The highest degree of Holy Orders is the episcopate. Roman Catholic bishops in the United States are chosen directly by the Holy Father from among priests. They are then ordained by at least three bishops. Some bishops are auxiliary bishops, meaning they assist a diocesan bishop in his duties. The diocesan bishop is the shepherd and source of unity of all the Catholic faithful within the boundaries of the diocese. His three principal functions are teaching, sanctifying, and governing. Sometimes bishops are transferred from one diocese to another. All bishops must submit a letter of resignation to the pope when they turn 75. Even when they retire, however, bishops remain bishops, and many continue to assist the diocesan bishop in his duties. Some bishops are called archbishops because they lead an archdiocese or a special office in the Church. This is only a title; it does not require another ordination. Likewise, some bishops are made cardinals by the pope.

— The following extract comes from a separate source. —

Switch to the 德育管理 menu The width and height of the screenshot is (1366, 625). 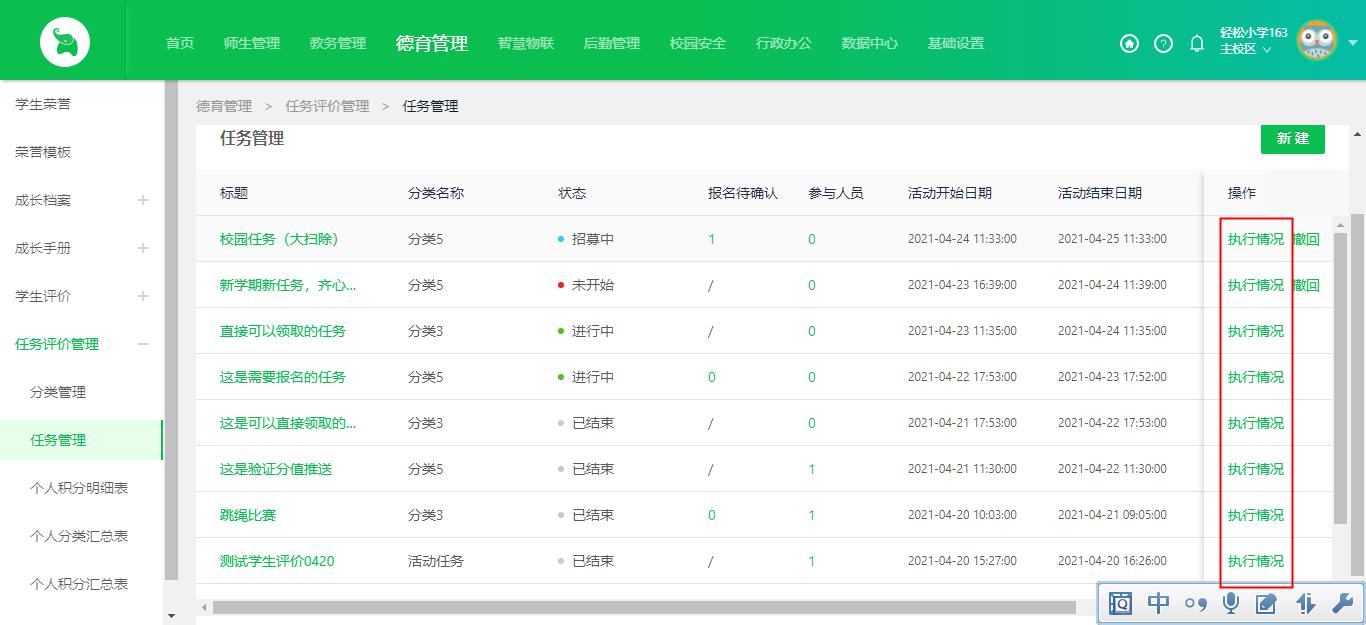431,44
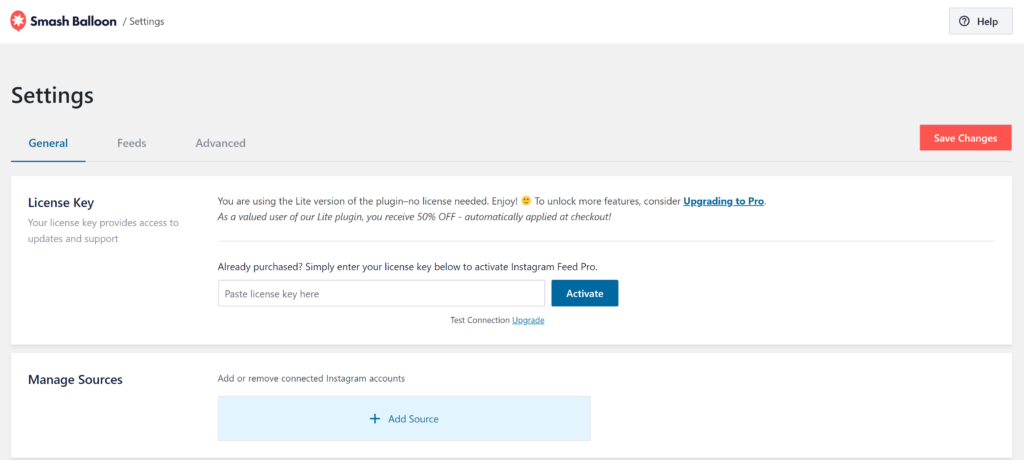
Task: Focus the Paste license key input field
Action: 381,293
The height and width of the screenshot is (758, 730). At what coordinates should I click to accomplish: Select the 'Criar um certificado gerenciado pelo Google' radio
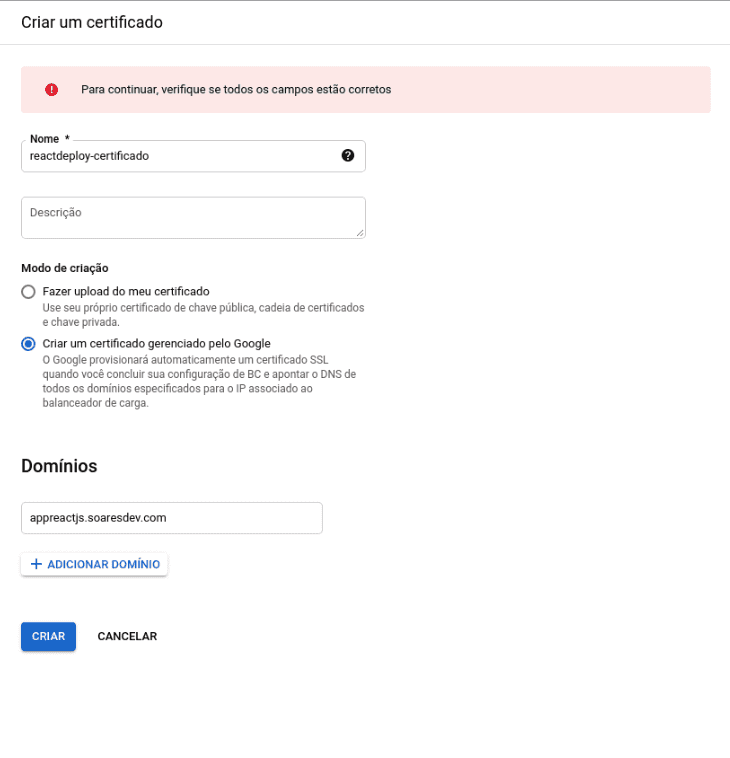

Again, this is a title; it does not require another ordination.
Aside from diocesan bishops, priests, and deacons, there are members of religious orders. Some of the better-known religious orders are the Franciscans, the Dominicans, and the Jesuits. Members of these orders commit themselves to growing in holiness through the particular way of life of their community. They typically make vows of poverty, chastity, and obedience. Some members of religious orders are priests and (transitional) deacons. Non-ordained members of male communities are often called “brothers.” Similarly, members of female communities are usually called “sisters.” Every religious community is unique. Some are contemplative, meaning their members are primarily devoted to prayer. Some are active, meaning their members undertake certain work outside of the community, such as teaching and healthcare.
The privilege of serving God’s people as a priest, deacon, religious sister or brother is personally fulfilling and spiritually exciting. Anyone who feels they might be interested in the priesthood, diaconate, or religious life should speak to a parish priest.
Good Shepherd Statue
Each week a family generously agrees to take home the Good Shepherd Statue to pray in a special way for vocations. Prayers and suggestions are sent home with the statue. If your family is interested in participating as a “Good Shepherd” family, please call the rectory at 718-738-1616, ext. 213.
Anointing of the Sick
Those who are seriously ill, or advanced in age, should receive the Sacrament of the Anointing of the Sick. Please call the Rectory at (718) 738-1616 to arrange for this. If the sick person is unable to come to the church, a priest will visit the parishioner at home.
This sacrament need not and should not be delayed until death is imminent. It is meant to give someone the spiritual healing and strength needed to bear a serious illness with courage and trust in God. In some cases, the Lord uses this sacrament to bring about physical healing as well.